Nvidia’s VP of mobile content Neil Trevett gave a speech at the Mobile Games Forum conference this morning, looking at the future evolution of hardware.
“By 2015 it’s forecast that there will be 2bn console-class gaming units shipping every year,” he said – a figure that includes smartphones, tablets, netbooks, notebooks and desktops.
Trevett also hailed the rapid growth of tablets, spearheaded by Apple’s iPad. “Apple is fabulously successful and I’m sure will continue to be so, but I do think Android will, over time, really dominate the mobile market,” he said.
“It’s nothing to do with who’s better, it’s just you have thousands of companies producing these devices… I think it’s going to be a repeat of the PC/Mac market, with 80% Android and 20% iOS.”
Nvidia’s big bet for now is its Tegra 3 quad-core 1.4GHz chipset, which is shipping to manufacturers today, with Asus’ Eee Pad Transformer Prime tablet one of the first to use it, alongside the same company’s MeMO 370T model, which was announced at the CES show in January, and will cost $249 in the US.
“This is the next wave in seeing the momentum behind Android investment allowing a lot of people to have tablets out there, not just high-end iPads,” said Trevett, before moving on to the implications for mobile and tablet games that make use of these processors.
“We are really at the point where we can do console-class games on these devices,” he said, citing Android game Riptide GP as a prime example, and adding that there is an increasing trend for people to connect their tablets to larger HD TVs, and even to use wireless controllers rather than just the touchscreen and accelerometer.
Trevett talked about Nvidia’s roadmap for the coming years, with processors codenamed Wayne (2012), Logan (2013) and Stark (2014) to follow Tegra 3. “This is actually faster than Moore’s Law,” he said, of the growth in capabilities of these processors.
“Are we just going to see the high end of mobile gaming being repurposed console type games? I don’t think so. I think the processing capability and the sensors and the cameras and the mobility that we find in these devices will enable and inspire new genres of games,” said Trevett.
That said, there are some console parallels: he suggested that cameras in tablets and smartphones will bring Kinect-style gestural interfaces to mobile games. And Trevett also described augmented reality as “a lighthouse use case… currently it’s a zero-billion-dollar industry, we haven’t quite found the killer app yet… but it will find an outlet sooner or later.”
Trevett talked about the work going on around standards for the way developers and their apps/games can access the various sensors in mobile devices, and get them to work together.
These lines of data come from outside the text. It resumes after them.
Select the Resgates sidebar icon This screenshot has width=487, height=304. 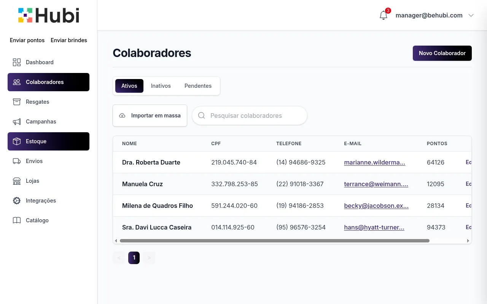tap(17, 101)
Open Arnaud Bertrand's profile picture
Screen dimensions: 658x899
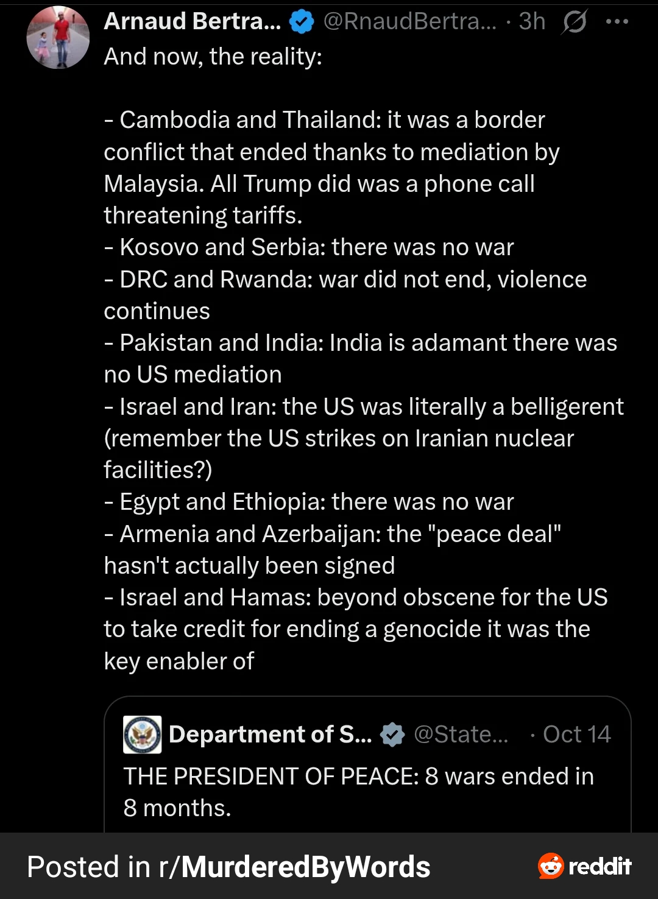pos(58,38)
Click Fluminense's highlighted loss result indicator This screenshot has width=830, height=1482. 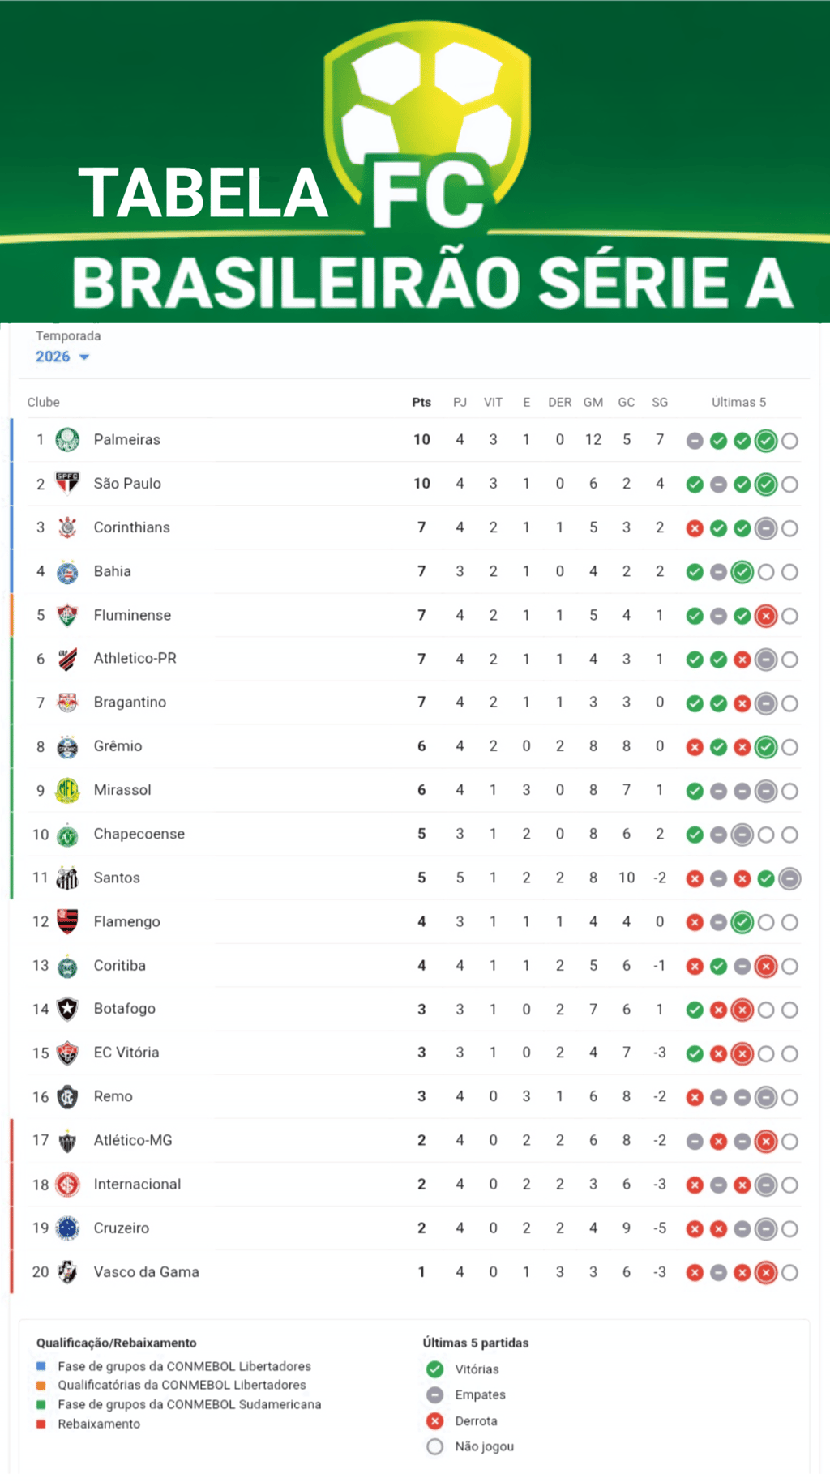coord(765,616)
This is all going on under the auspices of industry body The Khronos Group.
He finished off by talking about native apps versus HTML5 web apps. “I’m a big believer in HTML5 being a portable coding platform,” said Trevett, before citing Apple’s refusal to allow Flash onto its iOS platform as a sign of resistance to any technology that makes cross-platform app development easier.
“Very often the OS vendors are quite hostile to that sort of initiative… HTML5 is the one trapdoor that has been left open,” he added, before admitting that currently, people like native apps because they tend to be richer.
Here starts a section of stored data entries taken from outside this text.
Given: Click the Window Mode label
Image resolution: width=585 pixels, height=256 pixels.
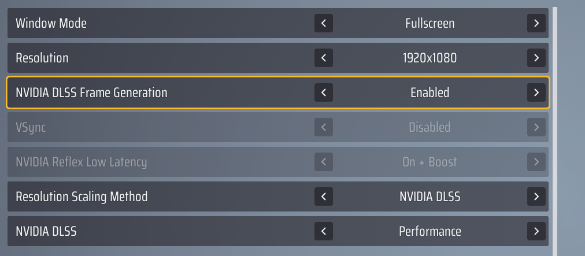Looking at the screenshot, I should [x=51, y=23].
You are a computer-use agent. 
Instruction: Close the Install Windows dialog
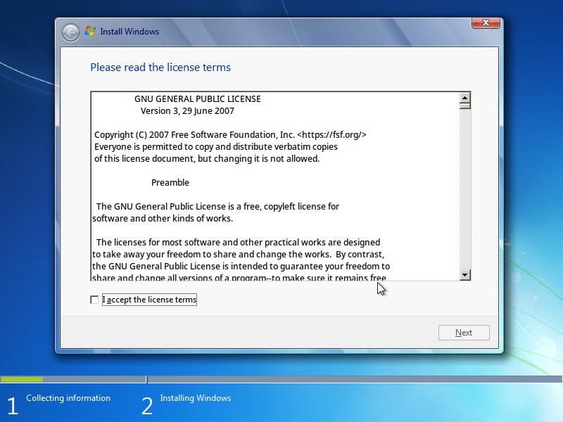pos(486,23)
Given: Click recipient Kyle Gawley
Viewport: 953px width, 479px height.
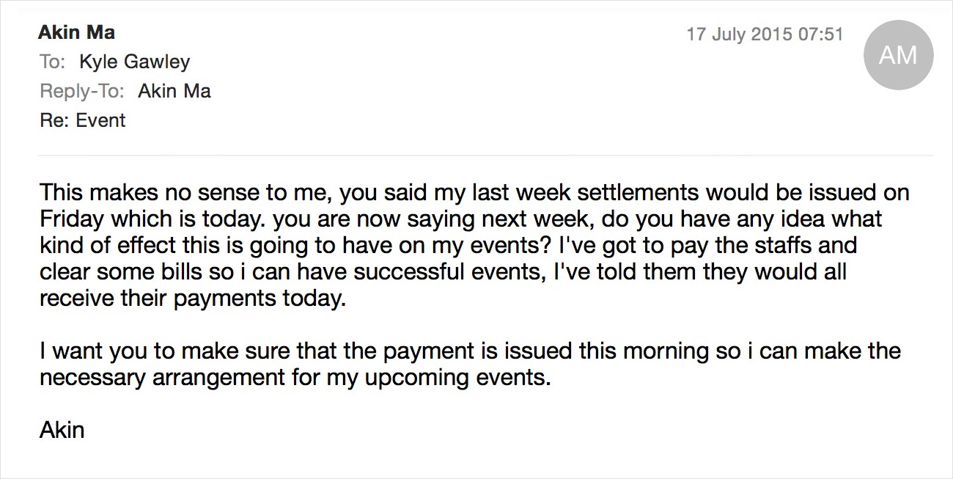Looking at the screenshot, I should coord(135,62).
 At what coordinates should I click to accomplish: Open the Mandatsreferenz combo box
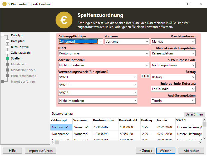pos(193,42)
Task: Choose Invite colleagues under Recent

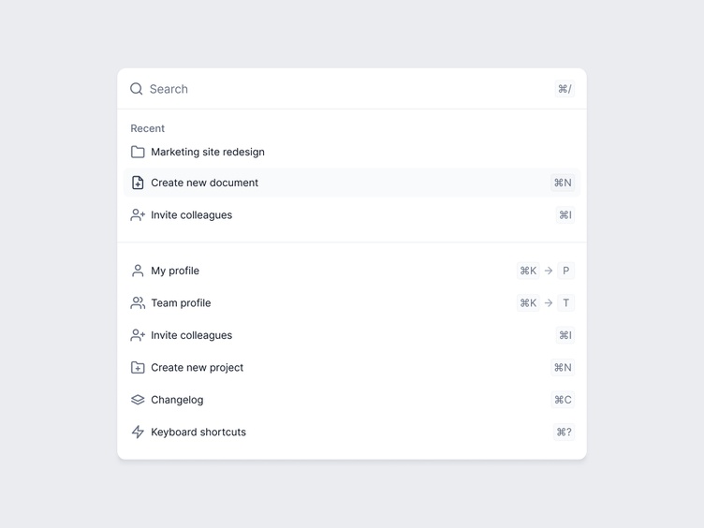Action: point(352,215)
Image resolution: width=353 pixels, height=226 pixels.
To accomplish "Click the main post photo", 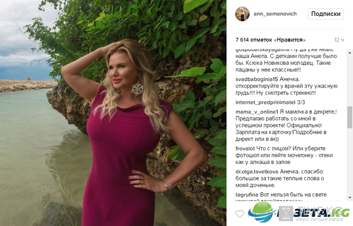I will pos(113,113).
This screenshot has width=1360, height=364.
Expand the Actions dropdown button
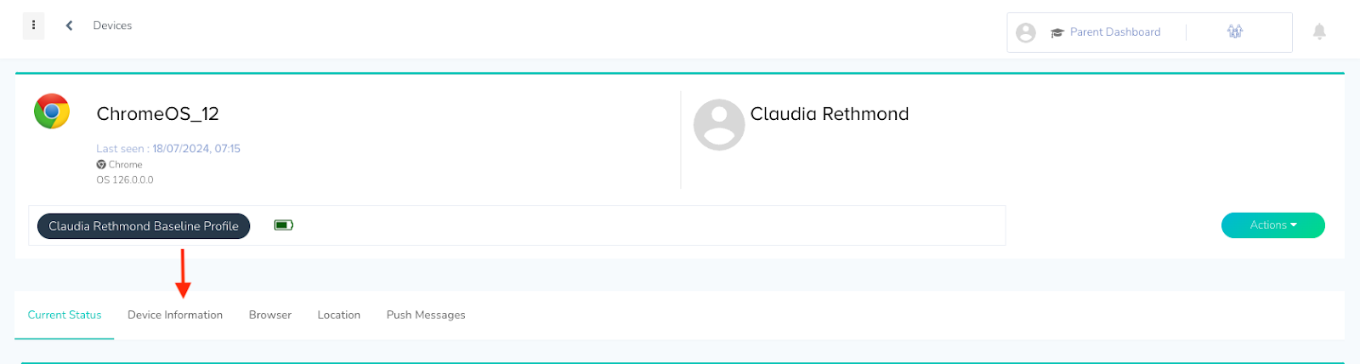click(1272, 225)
“If we use the GPU properly in HTML5 we can have exactly that same level of interaction and beauty,” said Trevett, predicting that we’ll be seeing “console-class game titles” running in smartphone and tablet browsers in the next few years.
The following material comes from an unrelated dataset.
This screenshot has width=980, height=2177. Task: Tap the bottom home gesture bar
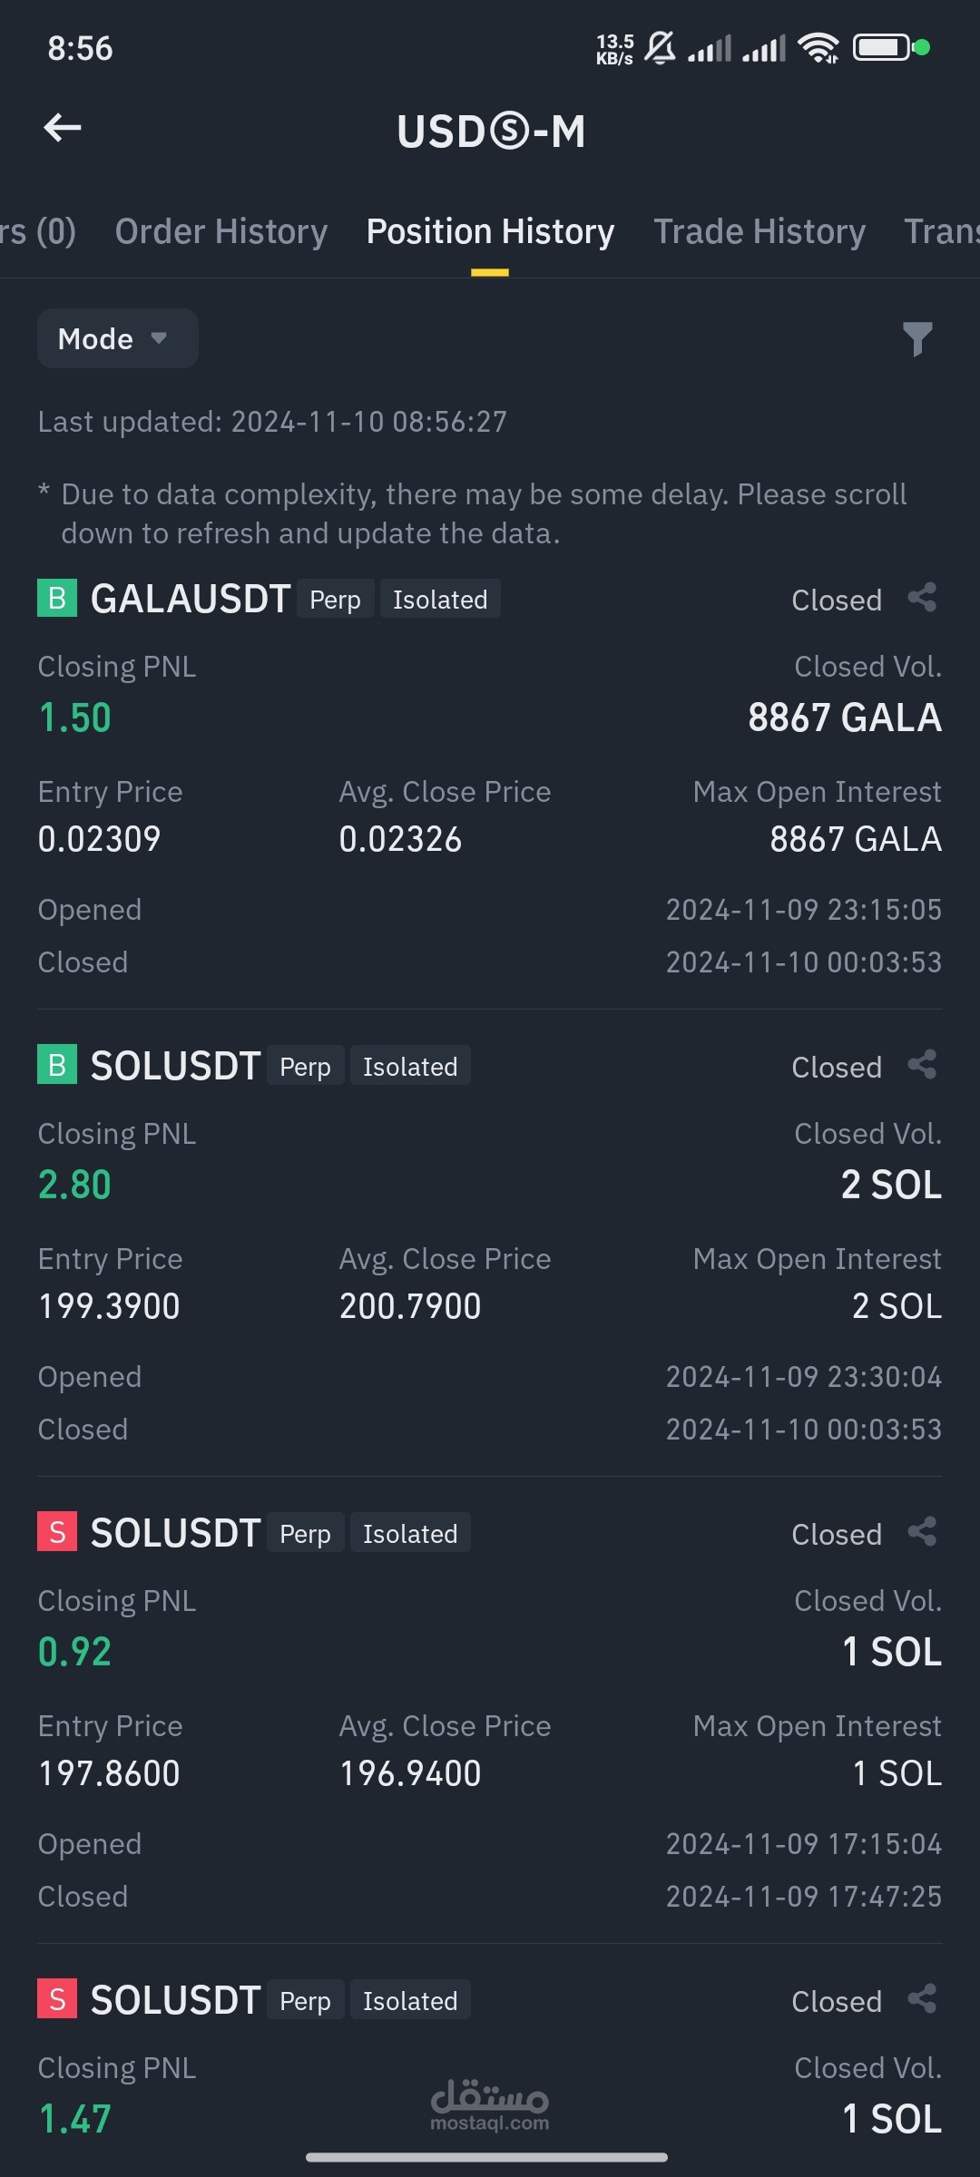[487, 2157]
What’s the potential for games like Angry Birds? “I’ve talked to Rovio, and there’s going to be versions…” he said, before checking. “I should be careful! Angry Birds can do a lot more… Once you give them the power, they can start doing particle effects in the volcanoes… They can use a 3D physics engine… Even the classic 2D title like Angry Birds with the right imagination will be able to take advantage of the processing power.”
But he clarified. “Processing power doesn’t get rid of the need for great game design.” Meanwhile, in the ensuing Q&A, a developer in the audience said this: “We’re working with Sony on a Ghostbusters game, and it’s going to be augmented reality.” So now you know.


I put this on two other sites so I might as well put it here…
What exactly qualifies Android to play the role of Windows in this fantasy scenario? Putting aside the foolishness of comparing the PC market to the smart phone market, what feature does Android possess, other than ubiquity, to compare to Windows to argue that Android can be leveraged to devastate Apple in market share? Microsoft’s Windows, regardless of what one thinks of its performance and features thru the 90′s, was an OS with a consistent interface that ran across dozens of different configurations of hardware and if you had sufficient RAM and HDD space, a program you used on a Compaq looked, ran and performed identically to the OS/program combo on an IBM or a Dell. An update to the Windows OS was an update that could be deployed office/company/country-wide, even globally. Compare this to the legions of Android based abandonware handsets that will never get an update.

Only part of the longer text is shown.